→ RECORDS PROVIDED:
※ ※ ※

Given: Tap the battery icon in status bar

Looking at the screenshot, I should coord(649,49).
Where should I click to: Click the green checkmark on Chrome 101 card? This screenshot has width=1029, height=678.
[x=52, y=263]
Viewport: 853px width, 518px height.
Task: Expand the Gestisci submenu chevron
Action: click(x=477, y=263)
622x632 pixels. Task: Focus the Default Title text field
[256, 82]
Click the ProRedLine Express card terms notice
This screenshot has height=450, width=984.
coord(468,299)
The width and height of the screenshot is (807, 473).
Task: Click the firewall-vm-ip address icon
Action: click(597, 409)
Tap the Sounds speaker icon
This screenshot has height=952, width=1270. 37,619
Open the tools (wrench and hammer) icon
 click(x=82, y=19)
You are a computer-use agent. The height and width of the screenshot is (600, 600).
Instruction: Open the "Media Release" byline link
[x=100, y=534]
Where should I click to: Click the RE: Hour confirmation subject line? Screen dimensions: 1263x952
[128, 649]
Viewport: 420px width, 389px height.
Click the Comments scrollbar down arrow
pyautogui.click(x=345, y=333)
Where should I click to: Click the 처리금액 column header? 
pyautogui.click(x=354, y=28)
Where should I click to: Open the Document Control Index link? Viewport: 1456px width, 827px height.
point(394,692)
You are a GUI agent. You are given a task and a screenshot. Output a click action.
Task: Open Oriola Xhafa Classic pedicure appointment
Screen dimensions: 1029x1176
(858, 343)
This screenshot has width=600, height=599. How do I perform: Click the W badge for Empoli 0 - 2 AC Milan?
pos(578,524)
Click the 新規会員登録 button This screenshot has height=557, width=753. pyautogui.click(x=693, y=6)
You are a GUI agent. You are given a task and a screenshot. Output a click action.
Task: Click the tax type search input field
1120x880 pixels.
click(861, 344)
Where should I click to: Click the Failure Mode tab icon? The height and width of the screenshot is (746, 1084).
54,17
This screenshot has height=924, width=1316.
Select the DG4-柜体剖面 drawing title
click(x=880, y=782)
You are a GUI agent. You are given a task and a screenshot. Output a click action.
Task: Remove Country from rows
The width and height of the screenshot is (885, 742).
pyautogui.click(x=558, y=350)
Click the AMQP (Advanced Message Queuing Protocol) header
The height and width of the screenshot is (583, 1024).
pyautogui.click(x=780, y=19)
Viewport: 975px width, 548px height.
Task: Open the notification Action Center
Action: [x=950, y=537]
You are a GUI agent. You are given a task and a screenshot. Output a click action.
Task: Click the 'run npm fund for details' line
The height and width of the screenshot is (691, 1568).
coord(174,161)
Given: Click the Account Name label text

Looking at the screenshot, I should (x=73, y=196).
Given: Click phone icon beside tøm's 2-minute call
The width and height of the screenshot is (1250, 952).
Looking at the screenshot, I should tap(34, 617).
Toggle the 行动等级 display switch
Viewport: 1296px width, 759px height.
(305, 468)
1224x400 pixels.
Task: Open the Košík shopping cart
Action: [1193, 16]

※ ※ ※

Look above for the line with "Where should I click to: Click the green"; retype exactly that line, every line after it up to the line with "Task: Open Oriola", and that line too, nothing else.

→ RESULT:
Where should I click to: Click the green checkmark on Chrome 101 card? This screenshot has width=1029, height=678.
[x=52, y=263]
Viewport: 853px width, 518px height.
Task: Expand the Gestisci submenu chevron
Action: click(x=477, y=263)
622x632 pixels. Task: Focus the Default Title text field
[256, 82]
Click the ProRedLine Express card terms notice
This screenshot has height=450, width=984.
coord(468,299)
The width and height of the screenshot is (807, 473).
Task: Click the firewall-vm-ip address icon
Action: click(597, 409)
Tap the Sounds speaker icon
This screenshot has height=952, width=1270. 37,619
Open the tools (wrench and hammer) icon
 click(x=82, y=19)
You are a computer-use agent. The height and width of the screenshot is (600, 600).
Instruction: Open the "Media Release" byline link
[x=100, y=534]
Where should I click to: Click the RE: Hour confirmation subject line? Screen dimensions: 1263x952
[128, 649]
Viewport: 420px width, 389px height.
Click the Comments scrollbar down arrow
pyautogui.click(x=345, y=333)
Where should I click to: Click the 처리금액 column header? 
pyautogui.click(x=354, y=28)
Where should I click to: Open the Document Control Index link? Viewport: 1456px width, 827px height.
point(394,692)
You are a GUI agent. You are given a task and a screenshot. Output a click action.
Task: Open Oriola Xhafa Classic pedicure appointment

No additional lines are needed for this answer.